Codelet 1: PyTorch Basics with KNN

The due date for this codelet is Friday, September 12 at 11:59PM.

Introduction

The following is to help get you started working with PyTorch. You should draw on the textbook (Chapter 2) and the PyTorch documentation.

Outline

Your assignment

Your task is to:

  1. Download codelet1.zip from the course website and open it. You will find these instructions, codelet1.py, KNN.py, and utils.py which has scaffolding for you.
  2. Complete each of the exercises using the scaffolding provided in those files. Submit your completed utils.py, KNN.py, and codelet1.py and include a file called codelet1.pdf which your answer to the KNN question below.

Grading

When assessing your code, satisfactory achievement is demonstrated, in part, by:

PyTorch Exercises

You should find sufficient detail in the docstrings in codelet1.py to complete the four functions:

  1. makeTensor
  2. reshapeTensor
  3. indexTensor
  4. sumTensor

KNN Implementation

Your task is to complete an implementation of k-nearest neighbors using PyTorch. I’ve provided code to help scaffold your approach in two files utils.py and KNN.py.

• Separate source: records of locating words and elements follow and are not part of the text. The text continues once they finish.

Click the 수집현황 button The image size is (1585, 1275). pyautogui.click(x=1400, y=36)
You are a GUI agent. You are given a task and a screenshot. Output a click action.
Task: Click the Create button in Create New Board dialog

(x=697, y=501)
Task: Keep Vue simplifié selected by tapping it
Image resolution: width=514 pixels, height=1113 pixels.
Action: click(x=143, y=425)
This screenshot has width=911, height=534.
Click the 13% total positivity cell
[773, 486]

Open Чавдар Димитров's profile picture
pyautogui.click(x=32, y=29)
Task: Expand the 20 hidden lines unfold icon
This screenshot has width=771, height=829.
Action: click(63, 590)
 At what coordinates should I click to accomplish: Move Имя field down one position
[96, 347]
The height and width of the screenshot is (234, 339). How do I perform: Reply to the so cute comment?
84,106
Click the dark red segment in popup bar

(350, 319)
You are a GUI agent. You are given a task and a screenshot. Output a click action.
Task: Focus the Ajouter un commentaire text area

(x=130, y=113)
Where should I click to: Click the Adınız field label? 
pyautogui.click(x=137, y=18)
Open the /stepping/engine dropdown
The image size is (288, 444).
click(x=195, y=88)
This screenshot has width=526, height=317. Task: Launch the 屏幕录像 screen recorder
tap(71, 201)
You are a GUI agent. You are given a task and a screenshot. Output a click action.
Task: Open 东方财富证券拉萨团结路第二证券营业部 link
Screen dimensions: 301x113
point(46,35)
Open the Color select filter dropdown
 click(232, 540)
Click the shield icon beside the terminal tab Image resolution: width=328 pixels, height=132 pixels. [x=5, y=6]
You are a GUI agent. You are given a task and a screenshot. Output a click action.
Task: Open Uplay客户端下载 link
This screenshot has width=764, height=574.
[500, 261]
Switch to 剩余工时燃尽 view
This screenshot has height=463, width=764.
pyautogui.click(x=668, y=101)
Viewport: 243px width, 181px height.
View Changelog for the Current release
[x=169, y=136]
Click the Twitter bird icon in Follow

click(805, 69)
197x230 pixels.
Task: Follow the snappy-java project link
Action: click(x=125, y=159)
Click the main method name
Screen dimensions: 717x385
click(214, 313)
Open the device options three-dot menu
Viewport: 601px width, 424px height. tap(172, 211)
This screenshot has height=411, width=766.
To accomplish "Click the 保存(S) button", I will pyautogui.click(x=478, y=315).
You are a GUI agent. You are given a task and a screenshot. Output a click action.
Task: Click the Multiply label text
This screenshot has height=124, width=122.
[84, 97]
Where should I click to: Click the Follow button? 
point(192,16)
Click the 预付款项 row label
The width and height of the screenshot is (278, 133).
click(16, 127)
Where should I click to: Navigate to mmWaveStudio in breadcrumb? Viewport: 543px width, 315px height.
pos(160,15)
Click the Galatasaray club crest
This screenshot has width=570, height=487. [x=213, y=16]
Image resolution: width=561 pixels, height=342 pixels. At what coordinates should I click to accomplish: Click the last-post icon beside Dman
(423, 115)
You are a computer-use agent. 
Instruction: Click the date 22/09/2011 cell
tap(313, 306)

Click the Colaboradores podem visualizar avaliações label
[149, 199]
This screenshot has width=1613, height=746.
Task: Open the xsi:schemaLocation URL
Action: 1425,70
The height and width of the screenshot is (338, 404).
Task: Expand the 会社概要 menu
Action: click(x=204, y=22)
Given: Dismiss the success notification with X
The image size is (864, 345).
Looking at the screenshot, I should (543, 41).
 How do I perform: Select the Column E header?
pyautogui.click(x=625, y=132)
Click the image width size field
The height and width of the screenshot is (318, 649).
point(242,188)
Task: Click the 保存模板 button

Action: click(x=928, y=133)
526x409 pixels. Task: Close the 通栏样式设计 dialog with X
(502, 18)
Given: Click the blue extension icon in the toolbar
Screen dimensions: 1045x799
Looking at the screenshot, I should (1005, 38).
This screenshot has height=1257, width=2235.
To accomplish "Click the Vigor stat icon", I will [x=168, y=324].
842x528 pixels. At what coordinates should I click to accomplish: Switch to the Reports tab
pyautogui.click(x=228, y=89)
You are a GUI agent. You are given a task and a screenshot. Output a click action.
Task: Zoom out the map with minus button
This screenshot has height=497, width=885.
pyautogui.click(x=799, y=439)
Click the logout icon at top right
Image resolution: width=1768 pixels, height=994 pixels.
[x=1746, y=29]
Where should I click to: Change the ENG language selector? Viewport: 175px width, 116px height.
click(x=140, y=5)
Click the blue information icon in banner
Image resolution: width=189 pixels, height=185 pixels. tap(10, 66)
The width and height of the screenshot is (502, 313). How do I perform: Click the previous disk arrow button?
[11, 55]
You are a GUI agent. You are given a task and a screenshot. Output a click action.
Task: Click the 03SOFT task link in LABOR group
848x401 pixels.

To demonstrate completion of this task, you should include in pdf called codelet1.pdf your answer to the following question:

How does the number of features change the performance of a `KNN` model? 

To answer this question, you should include a concrete reference to model performance using your code and the provided functions in utils.py (e.g., create_data and results). Your code that uses your KNN model should be put in the function runKNN().

KNN Organization

The implementation of KNN has been distributed across two files. In the first, utils.py you will implement a distance measure (euclidean_distance) and the function to determine the predicted label for a data point (mode). The docstrings for these functions include doctest examples to help you test your code.

With these in place, you can then complete the model in KNN.py. We are using the same basic structure as is used in sklearn (which we will use in lab), so this will help you in the rest of the semester. Your aim is to implement one class method predict which takes a test dataset and assigns labels. Notice how your distance function is passed as a class parameter becoming an attribute and you can use your mode function with utils.mode().

To use your KNN model after finishing the class, you should make sure to first fit your model using that class method and the training data.